Begin Supplied text

I was pleasantly surprised by how likable Tahoumaru was in this episode. Given the resentment he’s shown in previous episodes, I expected him to be a brat, but he seems like a decent character from this episode. I’ll be curious to see how he ends up turning against Hyakkimaru. I think he could end up being a decent villain as long as he doesn’t go berserk when he finds out the truth. I look forward to seeing where things go.

Daigo finds out Hyakkimaru is alive

It’s about time this guy figured out that his son was still alive. We’ve seen Hyakkimaru go crazy fighting against normal humans in the past, so I wonder if Daigo’s involvement will foster the darker side in him.

Tahoumaru wonders how to fight the crab

Tahoumaru seems like a perfectly reasonable character so far, which is great to see. He seems to care about his subjects, and he’s willing to fight for them himself. Given the demonic side of Hyakkimaru that we’ve seen, I think it would be great to see Tahoumaru actually act as a counterweight to that. It would force us to question the protagonist, which could be interesting.

End Supplied text

→ **The problem**
In the episode commentary, what did the writer expect Tahoumaru to be, given the resentment he had shown in previous episodes?

Begin Given data

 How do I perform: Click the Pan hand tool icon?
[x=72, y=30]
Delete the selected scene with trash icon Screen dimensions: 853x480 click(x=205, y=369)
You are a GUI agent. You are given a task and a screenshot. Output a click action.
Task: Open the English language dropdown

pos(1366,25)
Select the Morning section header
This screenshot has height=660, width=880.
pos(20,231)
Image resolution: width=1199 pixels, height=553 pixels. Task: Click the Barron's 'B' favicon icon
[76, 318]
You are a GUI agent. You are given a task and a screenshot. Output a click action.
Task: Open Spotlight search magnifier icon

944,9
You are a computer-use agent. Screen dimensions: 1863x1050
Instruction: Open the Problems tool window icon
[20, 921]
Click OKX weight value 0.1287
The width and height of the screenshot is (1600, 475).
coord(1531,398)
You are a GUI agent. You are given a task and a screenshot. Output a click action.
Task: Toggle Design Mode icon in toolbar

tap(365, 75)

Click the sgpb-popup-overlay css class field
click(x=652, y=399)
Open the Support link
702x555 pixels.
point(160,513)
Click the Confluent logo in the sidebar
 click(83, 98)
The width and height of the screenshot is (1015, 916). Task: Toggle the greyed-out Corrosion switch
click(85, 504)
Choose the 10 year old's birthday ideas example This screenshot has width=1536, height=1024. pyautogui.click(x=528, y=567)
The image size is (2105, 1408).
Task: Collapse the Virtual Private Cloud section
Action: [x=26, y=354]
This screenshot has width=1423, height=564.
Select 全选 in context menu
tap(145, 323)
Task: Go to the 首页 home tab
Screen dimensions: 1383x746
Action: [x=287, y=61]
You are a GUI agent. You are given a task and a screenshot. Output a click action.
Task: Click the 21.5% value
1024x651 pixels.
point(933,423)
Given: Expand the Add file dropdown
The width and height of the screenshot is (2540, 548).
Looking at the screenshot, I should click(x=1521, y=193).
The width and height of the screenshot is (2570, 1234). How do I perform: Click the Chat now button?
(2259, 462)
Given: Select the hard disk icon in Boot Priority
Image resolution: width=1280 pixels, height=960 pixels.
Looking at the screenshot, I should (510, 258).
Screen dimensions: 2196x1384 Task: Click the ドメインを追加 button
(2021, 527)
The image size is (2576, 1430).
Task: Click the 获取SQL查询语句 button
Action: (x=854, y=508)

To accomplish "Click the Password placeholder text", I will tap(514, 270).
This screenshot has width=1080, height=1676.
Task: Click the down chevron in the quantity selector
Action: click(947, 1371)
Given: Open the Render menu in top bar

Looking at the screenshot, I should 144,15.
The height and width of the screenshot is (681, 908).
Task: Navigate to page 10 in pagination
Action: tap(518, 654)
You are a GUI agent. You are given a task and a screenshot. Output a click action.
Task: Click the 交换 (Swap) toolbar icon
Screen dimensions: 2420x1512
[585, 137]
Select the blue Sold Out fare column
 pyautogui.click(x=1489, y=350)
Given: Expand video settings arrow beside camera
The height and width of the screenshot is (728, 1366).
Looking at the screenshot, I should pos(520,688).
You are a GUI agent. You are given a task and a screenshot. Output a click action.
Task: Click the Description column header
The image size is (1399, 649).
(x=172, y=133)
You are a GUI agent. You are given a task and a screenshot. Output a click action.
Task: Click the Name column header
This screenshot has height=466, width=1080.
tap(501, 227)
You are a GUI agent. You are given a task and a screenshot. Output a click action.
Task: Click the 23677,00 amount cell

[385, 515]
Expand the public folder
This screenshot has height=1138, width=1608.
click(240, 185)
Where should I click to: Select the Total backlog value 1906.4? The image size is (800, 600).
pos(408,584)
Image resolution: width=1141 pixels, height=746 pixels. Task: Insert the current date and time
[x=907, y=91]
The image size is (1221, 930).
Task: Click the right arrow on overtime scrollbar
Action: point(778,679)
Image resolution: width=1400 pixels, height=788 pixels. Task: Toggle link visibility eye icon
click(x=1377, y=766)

End Given data

→ **Output for this exercise**
A brat.